The Affordable Care Act’s (ACA) enrollment period is opening with expectations of complexity and record-high sign-ups. Over a third of marketplace enrollees struggle to choose appropriate coverage, a challenge greater than that faced by those on Medicare or Medicaid. The end of COVID-19 pandemic adjustments and rising inflation are pushing premiums higher, though many are cushioned by federal subsidies. State-level reforms and an influx of insurers into the market further shape the 2024 enrollment landscape.
The ACA’s insurance marketplaces are poised to kick off their open enrollment season, which can be daunting for many prospective insurees, recent studies indicate.
The enrollment phase, spanning from November 1 to January 15, promises several developments, as outlined by KFF experts. Their comprehensive survey, which included over 3,600 insured U.S. adults, reveals that 35% of ACA plan members face difficulties in selecting suitable plans—this is notably more challenging than for Medicare, employer-provided insurance, or Medicaid recipients.
Marketplace insurance often acts as a bridge for those in between other types of coverage, leading to frequent transitions in and out of ACA plans, especially for newcomers.
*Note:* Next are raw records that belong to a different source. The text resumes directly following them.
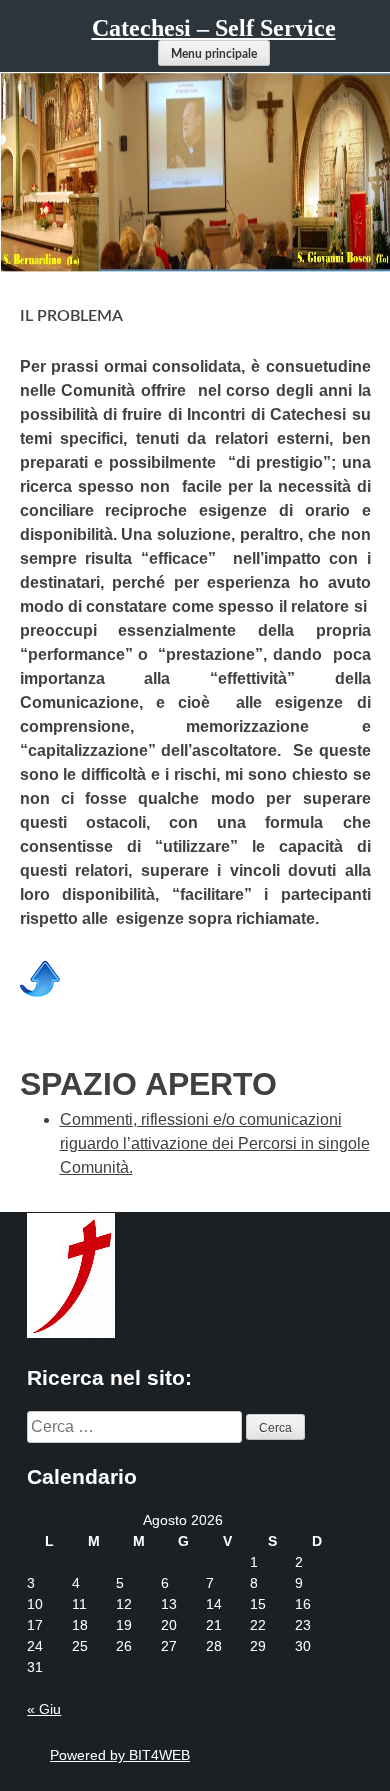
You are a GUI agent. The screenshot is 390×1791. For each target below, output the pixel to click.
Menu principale (214, 54)
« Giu (44, 1709)
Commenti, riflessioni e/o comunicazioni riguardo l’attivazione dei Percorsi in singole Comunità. (215, 1143)
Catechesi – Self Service (214, 28)
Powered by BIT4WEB (120, 1755)
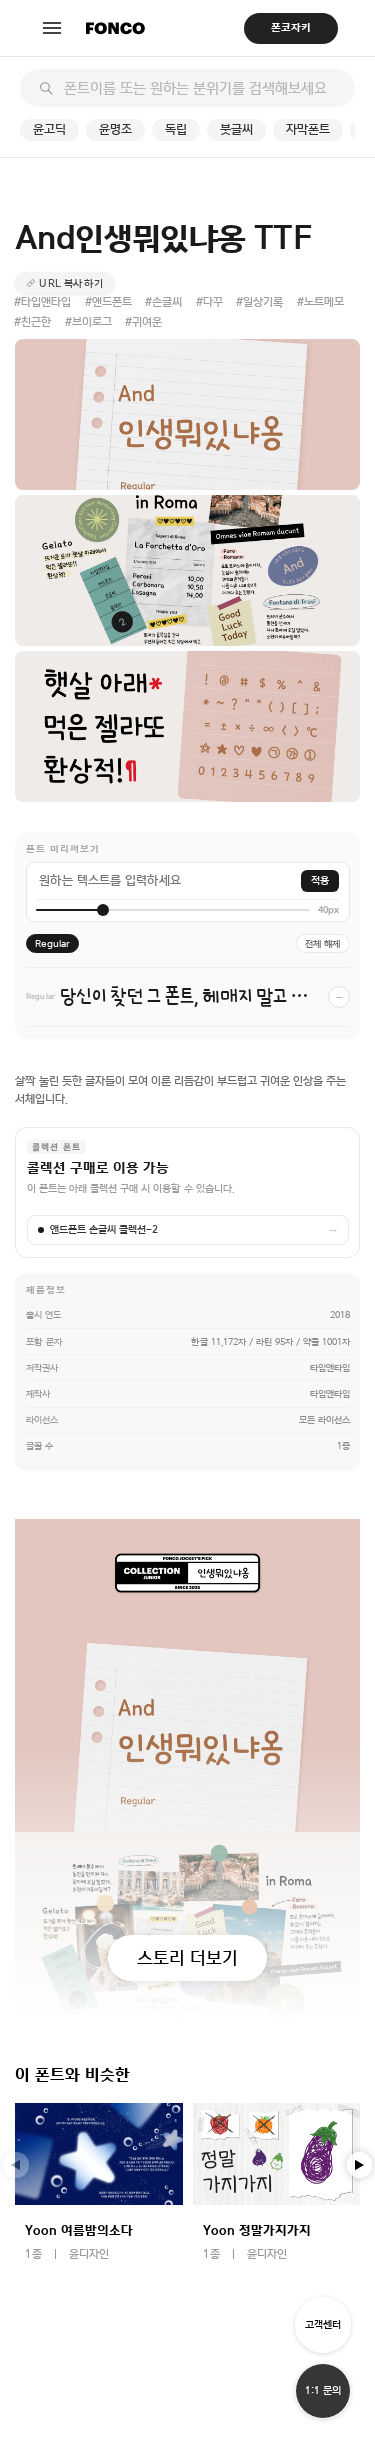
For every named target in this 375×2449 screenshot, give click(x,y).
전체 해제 (322, 943)
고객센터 (323, 2324)
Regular (52, 943)
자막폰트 (308, 129)
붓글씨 (236, 129)
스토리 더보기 (187, 1957)
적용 (320, 880)
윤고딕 (49, 129)
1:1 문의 (323, 2390)
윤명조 (115, 129)
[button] (360, 2165)
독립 (176, 129)
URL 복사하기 (71, 283)
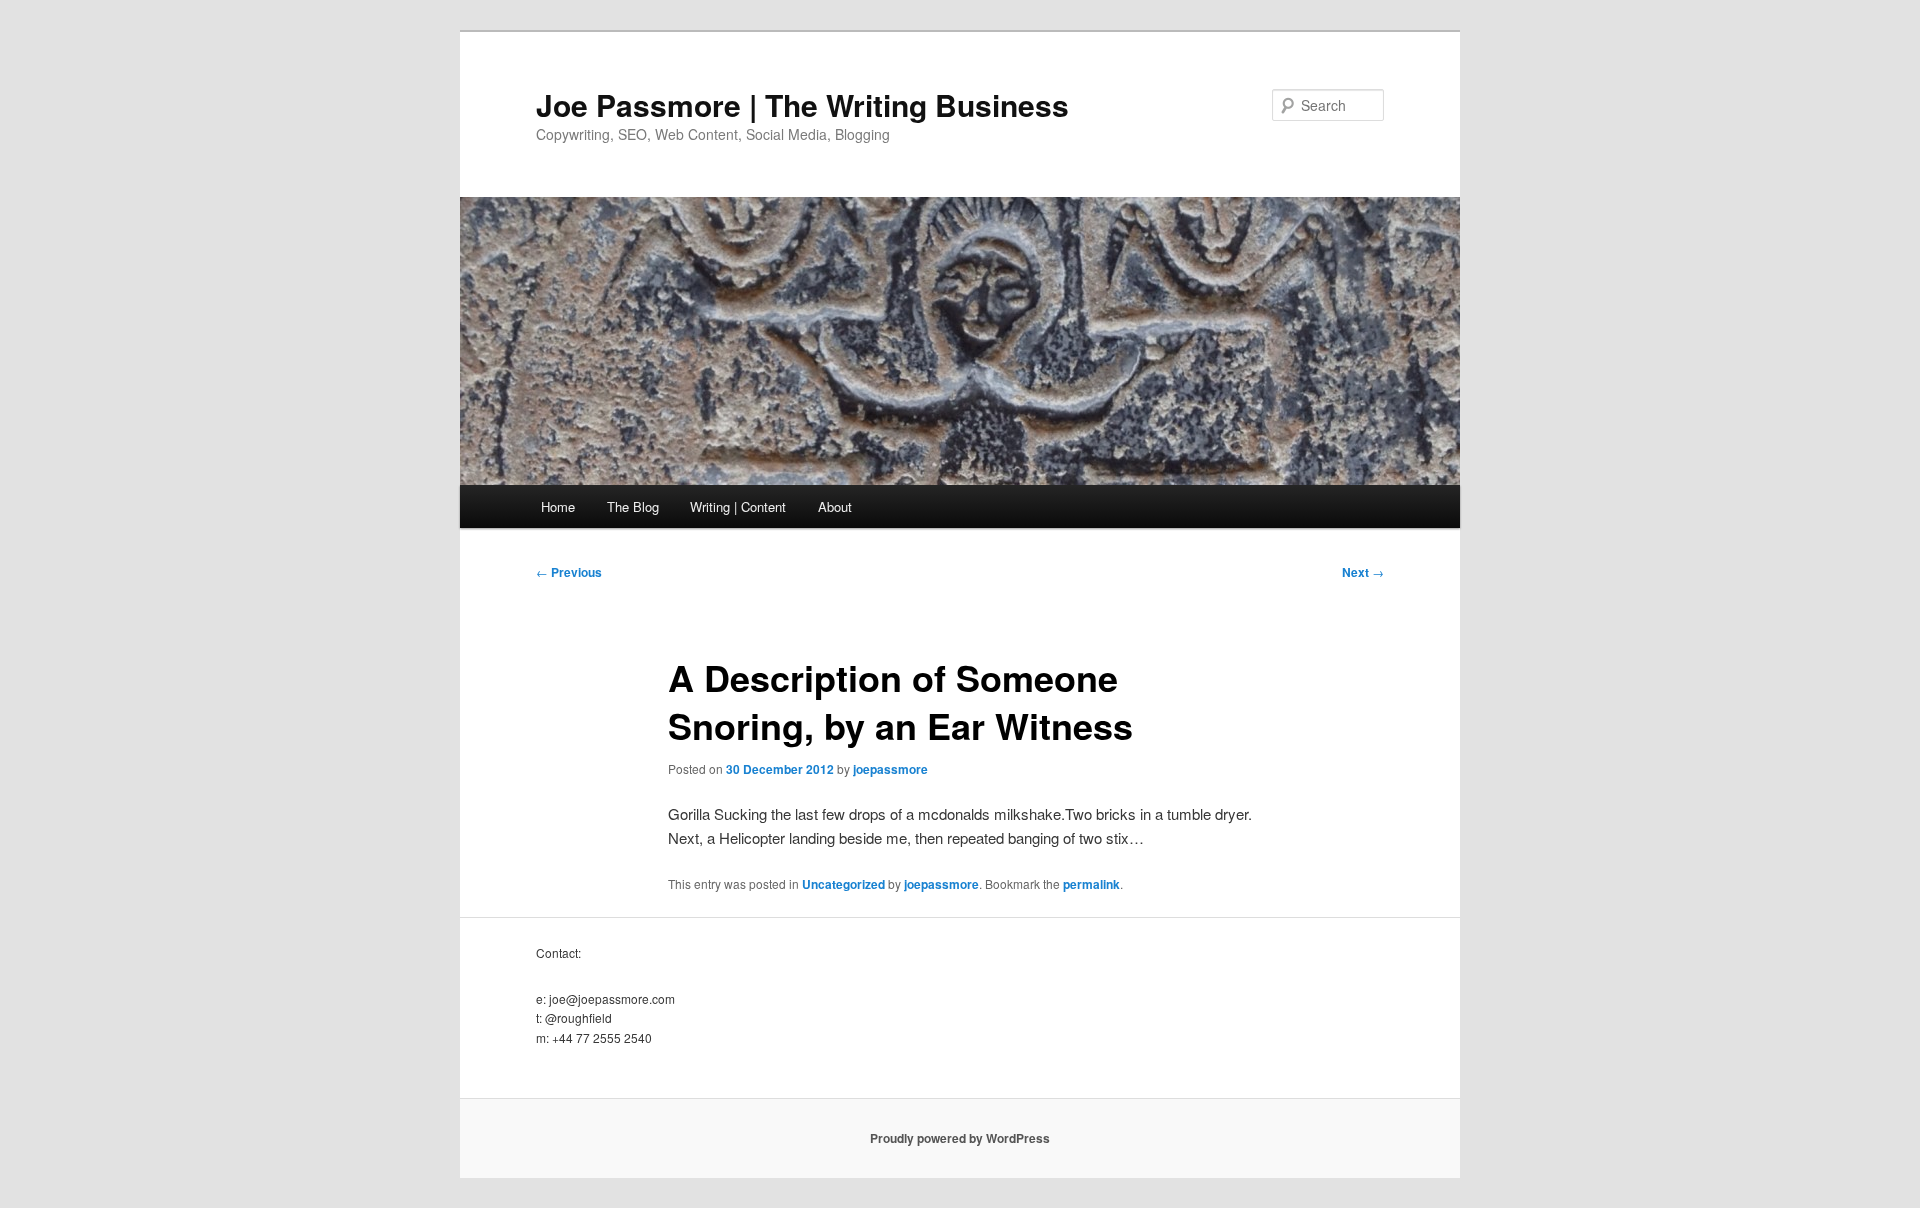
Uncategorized (843, 884)
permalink (1091, 884)
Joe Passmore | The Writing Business (802, 104)
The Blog (633, 506)
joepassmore (890, 769)
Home (558, 506)
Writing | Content (738, 506)
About (835, 506)
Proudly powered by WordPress (960, 1138)
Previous (569, 572)
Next (1363, 572)
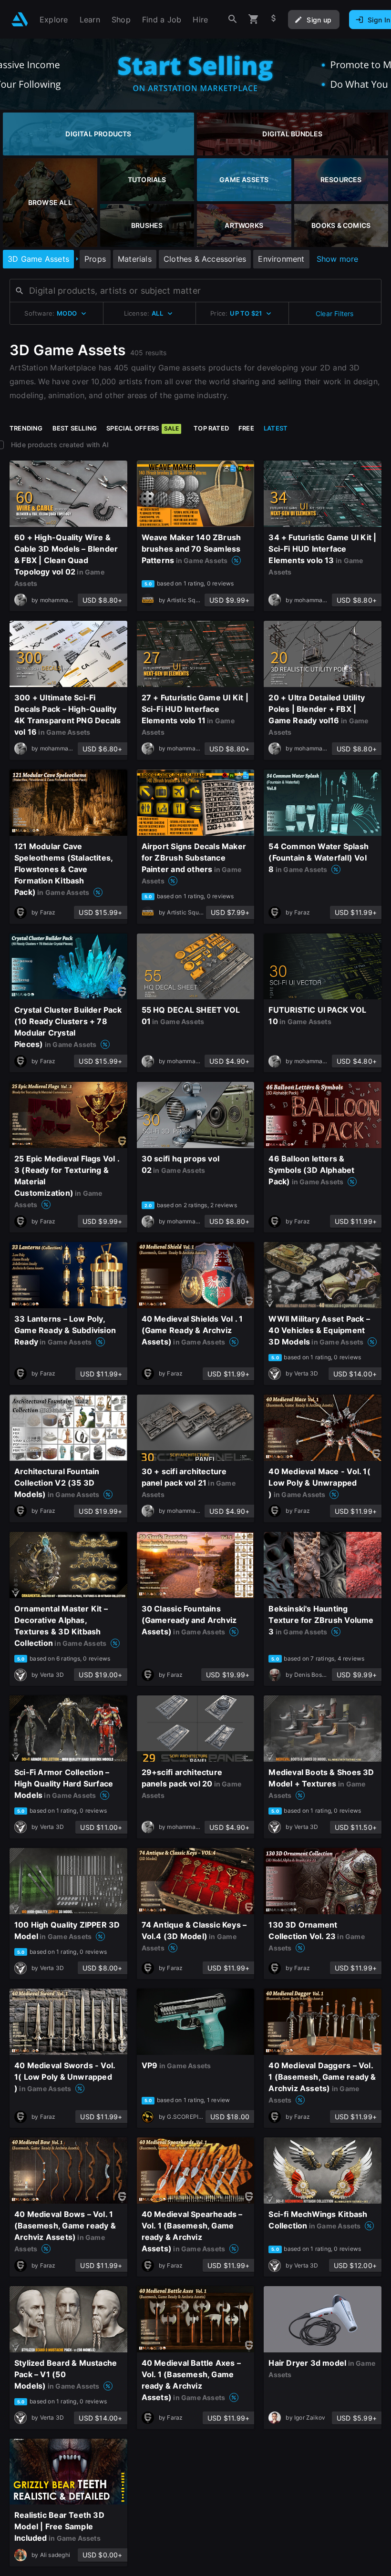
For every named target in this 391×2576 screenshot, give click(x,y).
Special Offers (142, 428)
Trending (26, 428)
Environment (281, 259)
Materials (135, 259)
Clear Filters (335, 313)
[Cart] (253, 19)
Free (246, 428)
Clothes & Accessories (205, 259)
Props (95, 259)
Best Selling (74, 428)
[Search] (232, 19)
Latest (276, 428)
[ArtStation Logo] (19, 19)
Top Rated (211, 428)
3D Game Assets (38, 259)
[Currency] (273, 19)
Variability in state and marketplace outreach efforts exacerbates the complexity, often resulting in an overwhelming array of choices for consumers.
KFF has identified additional trends to monitor during this enrollment period:
Enrollment numbers may hit new records due to recent increases and the shifting of many from Medicaid to ACA plans following renewed eligibility checks.
Inflationary pressures and normalized post-pandemic healthcare utilization are driving unsubsidized premiums up, with estimated increases of 5% for silver and 6% for bronze plans. Despite this, enhanced subsidies under the Biden administration are mitigating cost impacts for many.
State-specific adjustments, such as California’s additional subsidies and North Carolina’s Medicaid expansion, are poised to significantly alter the enrollment experience and choices for residents.
Finally, the exchange will see a dynamic shift in insurer participation, with more new insurers entering than existing ones leaving, notwithstanding notable exits like Oscar Health from California and Cigna from Kansas and Missouri. This indicates a strengthening and diversification of the insurance marketplace going into 2024.